Puis ce fût l’heure de dîner mais où ? Nous avions écarté le restaurant de l’hôtel affichant un menu spécial Saint-Valentin et décidé, très courageusement, d’affronter le froid polaire et de rejoindre la Alt Moabit strasse. Il devait bien y avoir dans le quartier un endroit où diner tranquillement loin du rose et des cœurs. Sauf qu’autour de l’hôtel, hormis des immeubles de bureaux et un centre d’affaires, il n’y avait rien, seulement ce petit restaurant italien, coincé entre deux immeubles gris, presque invisible et peu engageant. Est-ce le froid ou la fatigue ? Nous aurions pu marcher encore un peu ou prendre un taxi pour nous rendre dans quelque quartier branché, mais non, nous avons choisi ce restaurant. Nous étions bien passés devant les jours précédents mais sans y prêter attention. J’avais même dû penser qu’il serait ridicule de manger italien à Berlin, tout comme il est ridicule de déguster des sushis à Venise – sauf à y vivre et à avoir soif d’exotisme. Ce soir, c’était différent, de restaurant insignifiant, il s’était mué en refuge lumineux et scintillant, comme dans ces contes où dans la nuit d’une forêt profonde, des enfants voient surgir, au détour d’un chemin, le kiosque brillant de lumière et de couleurs joyeuses, d’un marchand de glaces ou de barbe à papa. L’enseigne toute en néons de ce restaurant – Da Emilio, je crois me souvenir – éclairait le trottoir et la chaussée comme l’auraient fait de gros lampions. L’endroit semblait agréable. Il n’y avait pas à hésiter.
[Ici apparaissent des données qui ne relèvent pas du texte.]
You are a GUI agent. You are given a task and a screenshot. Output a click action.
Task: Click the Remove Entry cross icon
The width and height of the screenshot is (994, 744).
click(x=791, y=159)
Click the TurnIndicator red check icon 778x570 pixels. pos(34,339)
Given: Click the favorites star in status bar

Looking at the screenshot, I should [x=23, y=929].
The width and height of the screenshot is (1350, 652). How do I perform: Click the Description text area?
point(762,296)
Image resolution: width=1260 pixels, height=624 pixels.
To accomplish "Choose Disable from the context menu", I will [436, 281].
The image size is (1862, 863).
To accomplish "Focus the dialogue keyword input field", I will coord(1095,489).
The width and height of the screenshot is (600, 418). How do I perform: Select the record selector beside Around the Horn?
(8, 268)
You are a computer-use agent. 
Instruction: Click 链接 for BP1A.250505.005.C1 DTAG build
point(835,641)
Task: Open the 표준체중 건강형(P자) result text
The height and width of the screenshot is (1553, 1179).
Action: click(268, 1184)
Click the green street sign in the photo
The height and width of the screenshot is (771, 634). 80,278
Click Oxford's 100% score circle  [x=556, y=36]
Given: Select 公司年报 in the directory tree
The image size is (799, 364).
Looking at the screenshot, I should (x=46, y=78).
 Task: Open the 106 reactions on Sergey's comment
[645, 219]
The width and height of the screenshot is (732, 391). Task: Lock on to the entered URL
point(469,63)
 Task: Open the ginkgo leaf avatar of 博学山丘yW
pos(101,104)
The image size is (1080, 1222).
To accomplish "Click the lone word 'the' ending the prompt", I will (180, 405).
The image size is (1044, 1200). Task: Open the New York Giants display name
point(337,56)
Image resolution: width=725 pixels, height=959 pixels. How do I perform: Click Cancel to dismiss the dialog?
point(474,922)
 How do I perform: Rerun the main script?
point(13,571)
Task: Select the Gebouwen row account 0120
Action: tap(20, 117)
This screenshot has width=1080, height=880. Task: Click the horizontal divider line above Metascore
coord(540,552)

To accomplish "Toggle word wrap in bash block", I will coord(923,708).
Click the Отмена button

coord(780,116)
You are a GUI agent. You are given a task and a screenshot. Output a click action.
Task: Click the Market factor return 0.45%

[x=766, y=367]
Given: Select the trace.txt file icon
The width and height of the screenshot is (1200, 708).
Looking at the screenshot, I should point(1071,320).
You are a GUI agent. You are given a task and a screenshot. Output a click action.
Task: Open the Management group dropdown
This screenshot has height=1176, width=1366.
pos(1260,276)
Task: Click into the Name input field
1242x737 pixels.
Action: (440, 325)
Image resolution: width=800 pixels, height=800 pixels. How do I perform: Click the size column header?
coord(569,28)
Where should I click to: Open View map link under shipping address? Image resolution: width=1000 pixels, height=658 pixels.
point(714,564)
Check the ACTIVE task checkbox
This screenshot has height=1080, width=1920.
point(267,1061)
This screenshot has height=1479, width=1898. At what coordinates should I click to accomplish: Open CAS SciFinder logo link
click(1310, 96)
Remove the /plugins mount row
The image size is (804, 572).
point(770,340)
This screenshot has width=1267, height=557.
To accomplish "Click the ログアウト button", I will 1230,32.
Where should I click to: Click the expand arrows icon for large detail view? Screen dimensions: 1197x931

Nous nous en aperçûmes aussitôt entrés : il n’y avait personne, pas un client. Toutes les tables étaient vides. Un serveur – italien, à n’en pas douter – se précipita vers nous, craignant peut-être de nous voir ressortir, et nous guida vers l’une des tables. Donato et moi échangeâmes un sourire. La soirée s’annonçait finalement étrangement drôle. Et puis, le lieu était chaleureux, et plutôt élégant. Tout cela était finalement parfait. Le serveur revint prendre notre commande et la langue italienne s’imposa, naturellement. Donato et lui discutèrent un moment du choix du vin, tous deux visiblement heureux de parler leur langue. Moi aussi cela me plaisait de les entendre. Nous avions quitté Berlin et les cœurs et les roses, nous étions en Italie et loin de la Saint-Valentin. Le choix se porta sur une bouteille d’un très bon Barolo. Nous buvions peu habituellement mais là, il fallait bien trinquer à nos solitudes respectives. Donato se remettait difficilement de la rupture avec sa belle suédoise qui, soit dit en passant, lui en avait fait baver des ronds de chapeaux et j’avais quant à moi encore le goût amer laissé par une histoire assez foireuse. Nous étions tous les deux seuls et bien d’accord sur un point : les histoires d’amour finissent mal en général …

Donato leva son verre, je levais le mien : « à une non Saint-Valentin ! », « oui, à une non Saint-Valentin ! ». Nous éclatâmes de rire. C’était bien finalement de ne pas être amoureux …

*

Cette non Saint-Valentin à Berlin, c’était il y a bien longtemps et pourtant, chaque année, le quatorze février, j’y repense. Et Donato aussi.

La seule Saint-Valentin à laquelle je repense d’ailleurs.

Le froid, Berlin, les ours du pont sur la Spree, le ciel blanc d’avant la neige, l’amitié de Donato, le goût du Barolo, cette vacance de nos cœurs qui nous rendaient lucides, incisifs, sans plus d’illusions et en même temps plein d’espoirs. C’était bien.